To do - Reproduce the entries below exactly, but only from the line containing "Insights (92, 1908)" to the line containing "Identify the click", inclusive.

[Dataset records]
=== Section Start ===

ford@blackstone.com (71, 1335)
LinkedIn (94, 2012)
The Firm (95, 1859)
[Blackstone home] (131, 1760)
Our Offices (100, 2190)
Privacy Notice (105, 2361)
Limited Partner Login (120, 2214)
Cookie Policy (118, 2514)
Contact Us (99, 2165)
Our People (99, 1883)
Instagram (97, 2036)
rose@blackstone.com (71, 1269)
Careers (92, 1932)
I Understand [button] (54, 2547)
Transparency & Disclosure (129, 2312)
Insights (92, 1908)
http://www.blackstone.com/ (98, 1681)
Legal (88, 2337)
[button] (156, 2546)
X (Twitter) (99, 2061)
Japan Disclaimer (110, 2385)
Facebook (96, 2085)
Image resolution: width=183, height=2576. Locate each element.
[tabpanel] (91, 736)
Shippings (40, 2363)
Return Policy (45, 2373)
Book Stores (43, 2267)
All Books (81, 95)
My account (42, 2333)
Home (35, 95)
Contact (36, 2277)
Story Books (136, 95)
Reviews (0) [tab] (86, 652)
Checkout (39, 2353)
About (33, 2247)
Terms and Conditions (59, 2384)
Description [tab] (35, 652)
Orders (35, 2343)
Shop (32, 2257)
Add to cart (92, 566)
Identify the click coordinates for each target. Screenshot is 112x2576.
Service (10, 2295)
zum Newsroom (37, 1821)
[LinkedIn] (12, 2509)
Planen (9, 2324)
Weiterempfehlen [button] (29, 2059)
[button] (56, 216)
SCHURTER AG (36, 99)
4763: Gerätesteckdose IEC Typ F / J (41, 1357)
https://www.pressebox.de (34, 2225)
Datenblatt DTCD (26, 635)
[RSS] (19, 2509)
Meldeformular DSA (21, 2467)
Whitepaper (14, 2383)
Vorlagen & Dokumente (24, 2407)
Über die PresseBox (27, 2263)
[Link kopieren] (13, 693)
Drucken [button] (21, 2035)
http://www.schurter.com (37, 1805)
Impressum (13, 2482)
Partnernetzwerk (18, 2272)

=== Section End ===

Exercise answer -
Insights (92, 1908)
http://www.blackstone.com/ (98, 1681)
Legal (88, 2337)
[button] (156, 2546)
X (Twitter) (99, 2061)
Japan Disclaimer (110, 2385)
Facebook (96, 2085)
Image resolution: width=183, height=2576. Locate each element.
[tabpanel] (91, 736)
Shippings (40, 2363)
Return Policy (45, 2373)
Book Stores (43, 2267)
All Books (81, 95)
My account (42, 2333)
Home (35, 95)
Contact (36, 2277)
Story Books (136, 95)
Reviews (0) [tab] (86, 652)
Checkout (39, 2353)
About (33, 2247)
Terms and Conditions (59, 2384)
Description [tab] (35, 652)
Orders (35, 2343)
Shop (32, 2257)
Add to cart (92, 566)
Identify the click coordinates for each target. Screenshot is 112x2576.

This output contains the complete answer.